いつも楽しく拝読させていただいております。
本日のタイトルは、大変興味がありました。
三人の店長の繋がりは、やっぱり気になります。
実は、8月7日にアップされた独禁法違反について20日に読売新聞に2つの記事が
掲載されたので感想をのべさせていただければと考えていました。
残念なことですが、私のファンであるチェーン店が松阪牛のメニュー偽装してしまった
ので本日はこちらに投稿させていただきます。
東海地方2県にある店舗に何度か行ったことがあります。
最近では、港町にある○×道店へランチタイムに行くのですが、お昼の高級コースの
予約客が優先らしくいつも食事がとれませんでした。お得感あるランチにありつけ
ないまま残念でした。この時期は、狙いめかもしれません。
5月に、お伊勢参りに行ってまいりました。津のビジネスホテルにチェックインし、
夕食は在来線に乗って松阪駅へ行き、ホルモン店に入り松阪牛のホルモンとメインの
松阪牛を食して、庶民のレベルをほんの少しだけ超えてプチ・グルメを堪能して参り
ました。
翌日は外宮内宮を参拝して参りました。内宮前では、老舗のかき氷をいただきました。
一緒にいただいたアズキの餡がのったお餅はフレッシユな感じがしました。
磨き上げた茶釜がしつらえてあるのですが、幾分寂しげな風情と感じるのは私たち
家族だけでしょうか?
創業家のご家族全ての方々は、きっとご先祖様に恥ずかしいことはもうやらないと
誓ってご精進なされているのだろうなと感じた次第です。
「キノコ会社の創業者は復権を目指しているのでしょうか?」ちょっと気になる
ところです。
創業の思い・・・そして従業員がどのように感じて受け入れられるのか?
もう、従業員はお願いだから出てこないでくれと思うのか?
消費者は、どのように感じるのか?
動静によっては、消費者はもう一社の全国展開のキノコを買うということで
あれば、じわじわと販売数量は落ちていくのでしょうし?・・・
今週月曜日には、法曹ドラマシリーズのあの人気番組の中で、贈答用の高級松坂牛が
登場しました。
そのドラマに登場する検事・検察事務官の方々も、松阪牛には目がないようでした。
三重県への赴任の際に、同僚より松阪牛のホルモンは三重県の飲食店で全て消費され、
県外の飲食店には門外不出だと話していました。都市伝説なのかは未だに不明です。
(最後まで食べ物ネタで申し訳ございませんでした)
投稿: サンダース | 2014年8月22日 (金) 15時30分
http://business.nikkeibp.co.jp/article/topics/20140829/270555/?n_cid=nbpnbo_bv_ru
この記事を読むと、「労働3法なんて余計な法律を作りやがって。しょうがないから守ってやるわ。厳守すりゃあいいんだろっ」という経営者の本音があまりにも正直に出ていて、困惑してしまいます。食品偽装とは違いますが、こういう社風は(第3者委員会で指摘された事柄以外にも)内部に色んな不正を抱え込んでいるのではないかと、そう思われても仕方ないですよね。。

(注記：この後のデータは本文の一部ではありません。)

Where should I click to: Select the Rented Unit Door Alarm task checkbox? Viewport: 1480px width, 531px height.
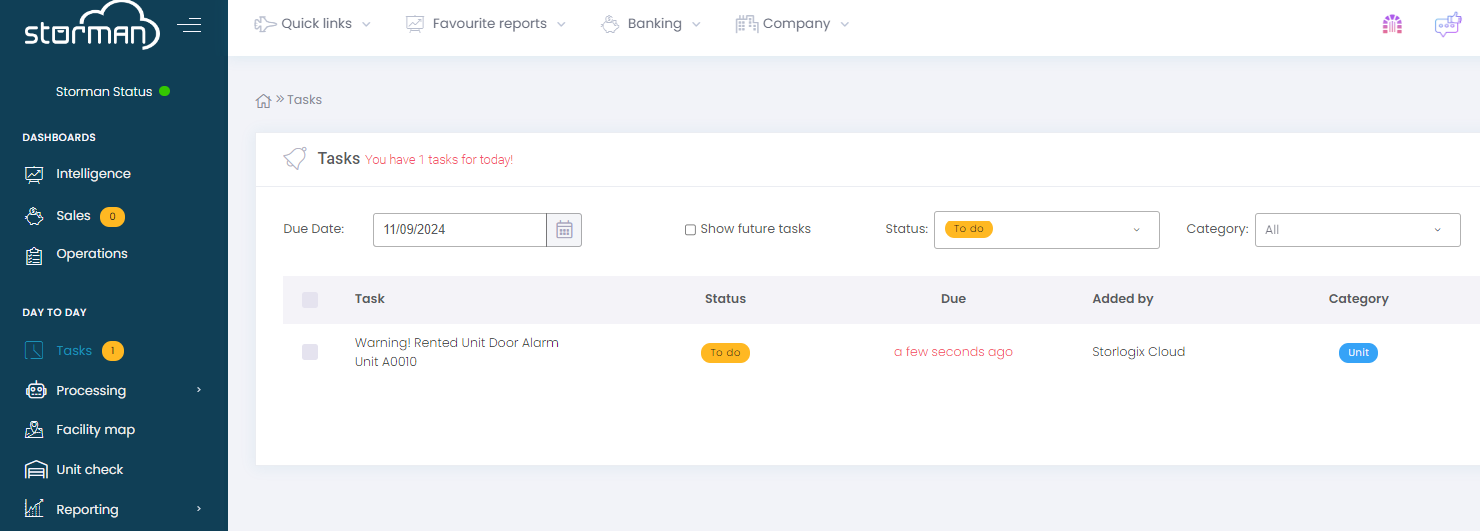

投稿: 機野 | 2014年9月 1日 (月) 12時00分
サンダースさん、第三者委員会の設置が決まったようですね。ホントに私がここで書いたようなことを調査してもらえるかどうか・・・、楽しみにしています。
機野さん、私が言えないことをズバリ言っていただいて感謝しております(笑)こちらも本日、なにやら謝罪コメントが出されているような・・・。
投稿: toshi | 2014年9月11日 (木) 22時36分
山口先生へ。
最近になり、週刊エコノミストの2月4日号に台湾
掲弊者保護法立法に関するタイトル「台湾/企業の
違法行為続発で内部告発促す新法制定」を見て、明日
図書館で掲載記事を読もうと思っておりました。本日、
Amazon社より、先生のご著書が近日刊行されるとの
ことで予約案内がありました。私の関心事が満載の内
容で、もう、今からワクワクしております。
ところで、台湾の掲弊者保護法は成立したのでしょう
か?
投稿: サンダース | 2014年9月21日 (日) 22時34分
サンダースさん、台湾の法制度については勉強不足なので、ちょっと調べてみますね。情報ありがとうございました。
なお、本日、新刊書について告知させていただきました。
投稿: toshi | 2014年9月24日 (水) 01時30分
先生の意見もっともです、引っ掻き回したくないんですが、元料理長の言い分聞いてくれたら幸いです、
投稿: サンタクロース | 2014年11月20日 (木) 07時03分
サンタクロースさん、そういえば9月10日に第三者委員会設置のお知らせがあったきりで、まだ第三者委員会報告は公表されていないみたいですね。ぜひ、このブログで提案した点についての調査結果を期待したいところです。